I am absolutely disgusted with DS school.

This morning DS came runnin in with a photograph of his class that his friend had given him.

It was meant for DS and had his name on the back and they had asked his friends mum to pass it on.

Its a photo of DS class, Head Teacher, Teacher and class room assistants and pupils all of whom DS has been with in the same class since reception and he is now 9.

The reason im disgusted?

DS is not on the photo and we were never asked to bring him in to have it done and on the last day of term there was a big party for the whole school, pupils and parents and siblings as it is closing down and DS was not invited.

"why am i not on the photo mum and why wasnt i invited to the party?"

Why could they have not told us about the party on Thursday when we had the meeting with them?
They know that 6 boys from DS class live on our street and Ds plays out with them and all they were talking about last night was the party.
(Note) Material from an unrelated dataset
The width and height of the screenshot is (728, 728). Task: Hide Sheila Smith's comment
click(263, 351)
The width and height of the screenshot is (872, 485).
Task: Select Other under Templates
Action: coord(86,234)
How can they treat DS in this way?
Its not his fault he hasnt been in school.

Im very very angry

OP posts:
reiver · 16/07/2006 15:12

It's bad enough not inviting him to the party and to the photo session but I'm gobsmacked that they could then be so insensitive as to send you a copy of the photo! Whatever the politics of the situation how can they be so unkind/unfair to a child?
I'm not surprised you are angry .....think that's putting it mildly,jenk. The sooner you get him sorted at that new school the better.

Piffle · 16/07/2006 15:16

the shower of bastards
I'd be so riled!
That is terrible, they should explain to ds why...
I am so sad for him jenk

jenk1 · 17/07/2006 09:02

Thanks for your messages, yesterday the more i thought about it the angrier i got.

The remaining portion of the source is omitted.